The State Department’s inspector general released its report on the email practices of Hillary Clinton during her tenure as Secretary of State. The report “badly complicates Clinton’s past explanations about the server and whether she complied fully with the laws in place governing electronic communication.” The Washington Post:
Clinton used an inappropriate method of preserving her documents. Her approach would not have been approved if it had been requested by a more junior member of the State Department staff. The report also suggests that despite a Clinton aide’s insistence that the method of preserving her emails had been submitted to a legal review back in 2010, there is no evidence that such a review took place. And, here’s the kicker: Clinton refused to sit for a formal interview.
Oomph. Double oomph. Heck, that might merit a triple oomph.
The Clinton campaign will push back hard on this report — as it has against anything that suggests she was at all in the wrong in the creation and protection of her email server. Here’s how her press secretary, Brian Fallon, put it on Twitter: Clinton’s team has spent months casting the State Department Inspector General’s Office as overly aggressive and working hand in hand with congressional Republicans to cast the former secretary of state in the worst possible light.

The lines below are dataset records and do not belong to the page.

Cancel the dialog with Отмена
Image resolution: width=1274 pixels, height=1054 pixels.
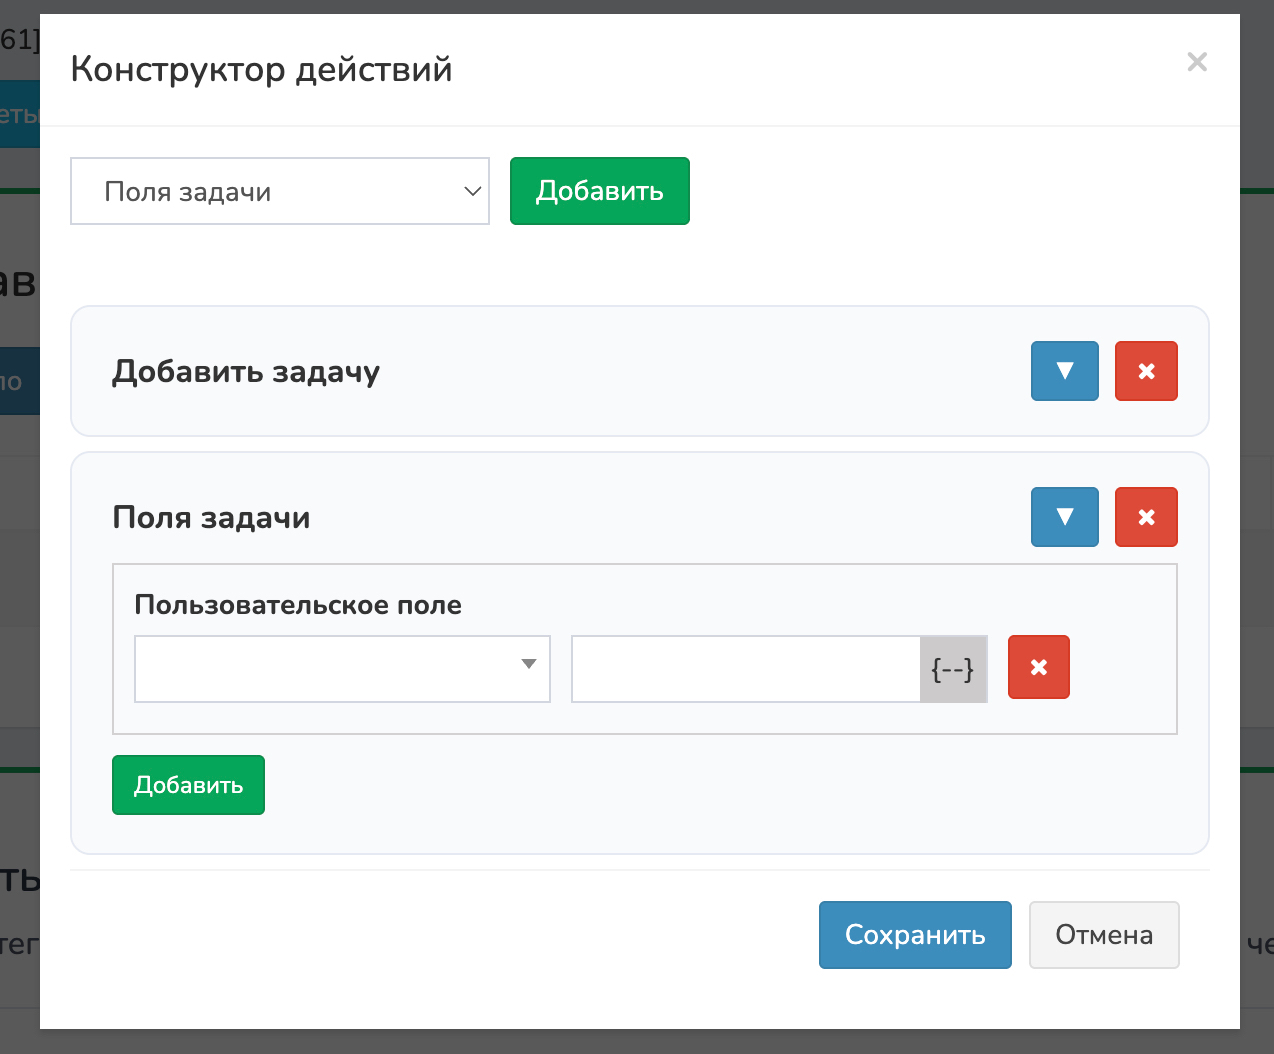pos(1103,935)
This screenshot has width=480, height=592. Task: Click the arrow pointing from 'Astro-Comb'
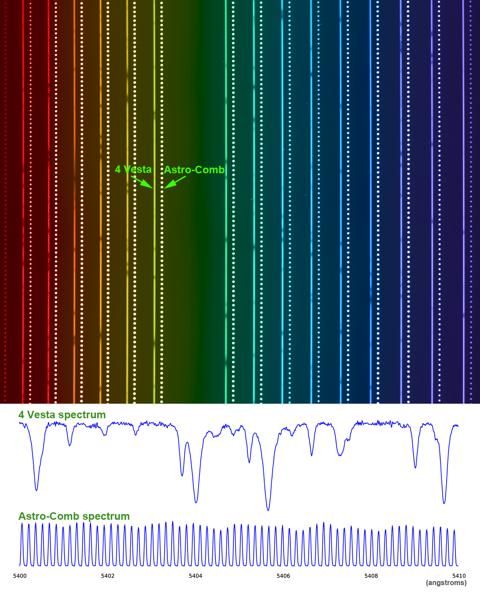click(175, 182)
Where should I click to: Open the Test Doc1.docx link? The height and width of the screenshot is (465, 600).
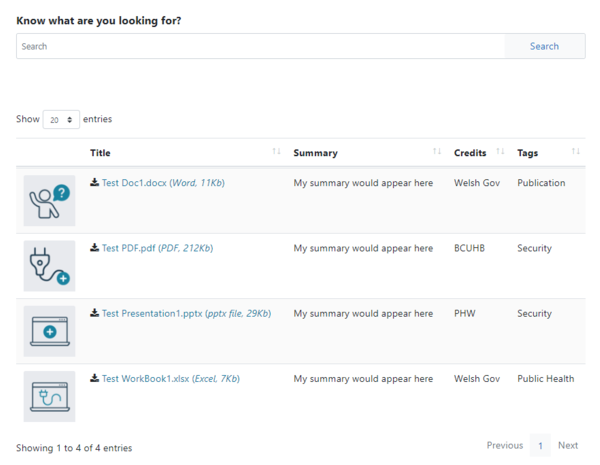pos(134,183)
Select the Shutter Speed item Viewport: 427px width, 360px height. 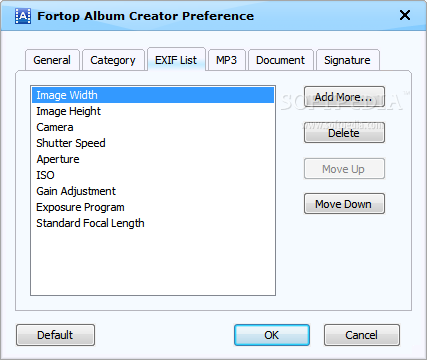pos(153,143)
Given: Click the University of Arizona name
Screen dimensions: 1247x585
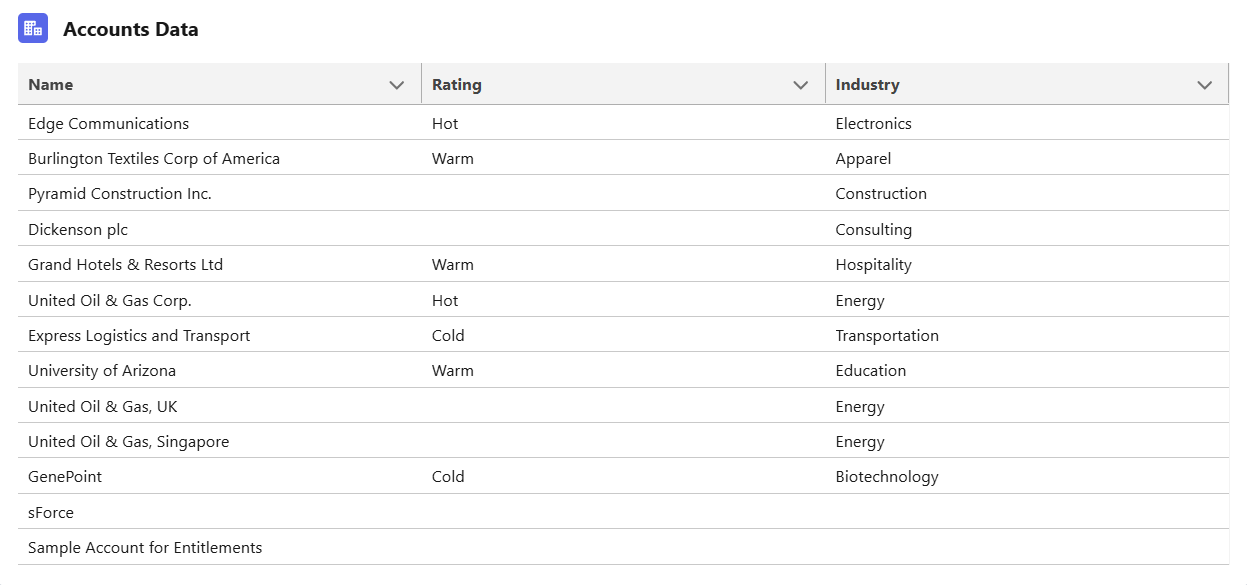Looking at the screenshot, I should pyautogui.click(x=102, y=371).
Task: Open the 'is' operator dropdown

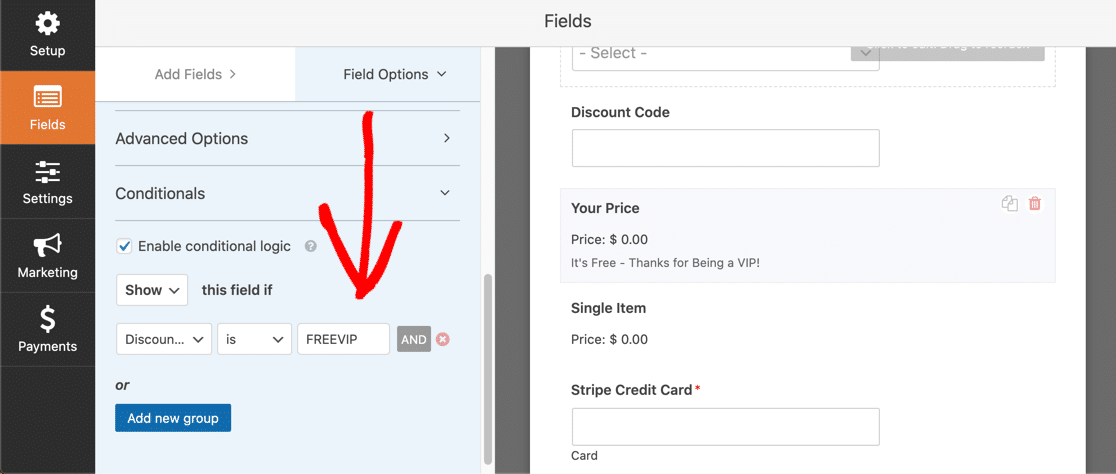Action: (x=255, y=339)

That’s a very hard story to sell given that the current inspector general was appointed by President Obama. It is, by the way, the same problem Clinton faces when she tries to cast skepticism on the ongoing FBI investigation. This is an FBI that is overseen by an attorney general — Loretta E. Lynch — who was also appointed by Obama. It’s tough to make the case that a Democratic administration filled with Democratic appointees are all somehow out to get the presumptive Democratic nominee for president.